From the director: Charlottesville and the presidency in 2020
Miller Center Director William Antholis tackles the tough issues for the next election
In 2020, there will be five major challenges facing the presidency, our democracy, and the world. Each issue affects Charlottesville. And on each issue, Charlottesville and the University of Virginia can contribute.
If that sounds grand, it isn’t. This city has been shaping world affairs since the founding of the Republic, thanks to presidents Thomas Jefferson, James Madison, and James Monroe.
For all of their personal flaws—slavery and beyond—these three men had an essential role in helping found and create our democracy and the presidency. That work continues, thanks to the University they came together to help create and thanks to the Charlottesville community.
The first challenge is economic opportunity.
An iron law of politics is that a healthy economy helps a president, even if there’s not much they can do about it. Since World War II, 8 out of 11 incumbents have run and won. All had strong economies.
Today, the economy is strong. If it turns sour, though, then what? Jimmy Carter defeated Gerald Ford in 1976, Ronald Reagan upset Carter in 1980, and Bill Clinton beat George H. W. Bush in 1992 using the same formula. Each promised change, amidst a bad economy.
What is Charlottesville’s role?
We have enormous talent in this city for helping government leaders think about financial crises—if and when they come—for managing financial assets, and for making sure that economic growth lifts all boats.
UVA's Darden, McIntire School of Commerce, and the College of Arts & Sciences continue to educate the next generation of financial leaders. We at the Miller Center have been lucky to work with them in looking at how presidents react to financial crises when they come, and try to prevent them in the interim.
Among the lessons this team has taught me is that bipartisanship—a rare commodity these days—was essential in fighting the financial crisis of 2008–09. We’ve also learned that when the next crisis comes, currently low interest rates and a high deficit mean that the Federal Reserve and Congress, together, may have limited tools for acting.

- AVAILABLE DATA:
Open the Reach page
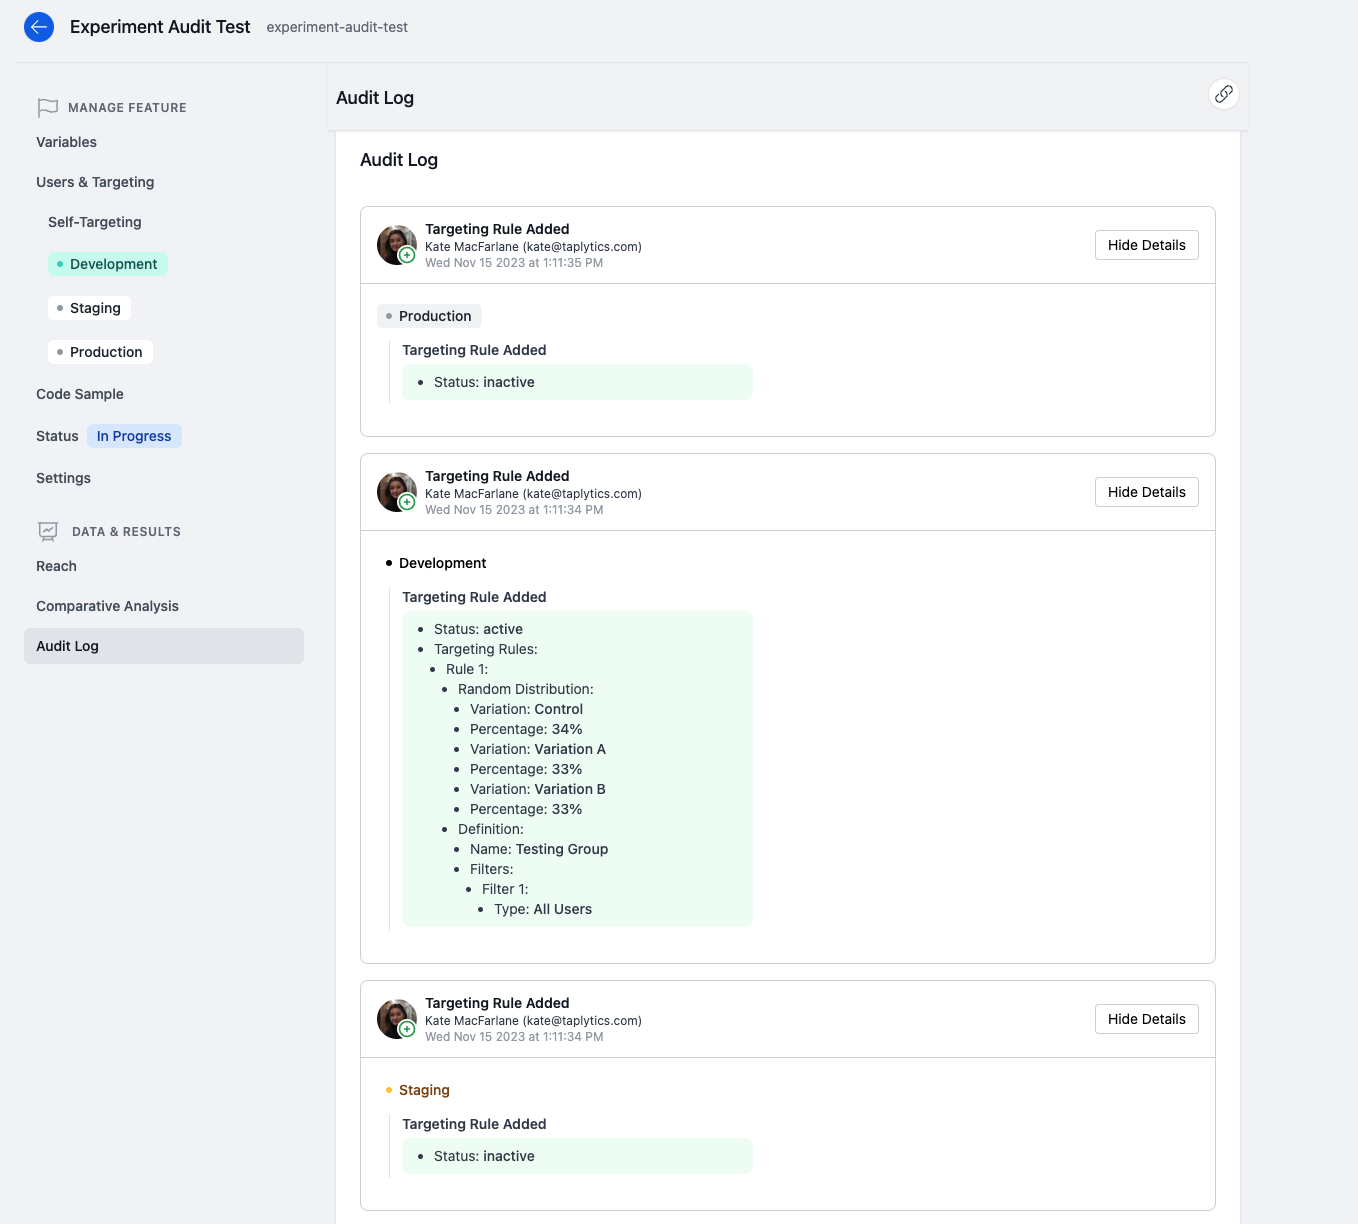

- SET EXERCISE 1:
According to the Miller Center piece, why might the Federal Reserve and Congress have limited tools for acting when the next financial crisis comes? Answer in one to three sentences.
- SET EXERCISE 2:
In the Miller Center piece, how many of the 11 incumbents since World War II ran and won?

- WRITTEN SOLUTION 1:
The piece says that currently low interest rates and a high deficit mean the Federal Reserve and Congress, together, may have limited tools for acting when the next crisis comes.

- WRITTEN SOLUTION 2:
Eight of the 11 incumbents ran and won.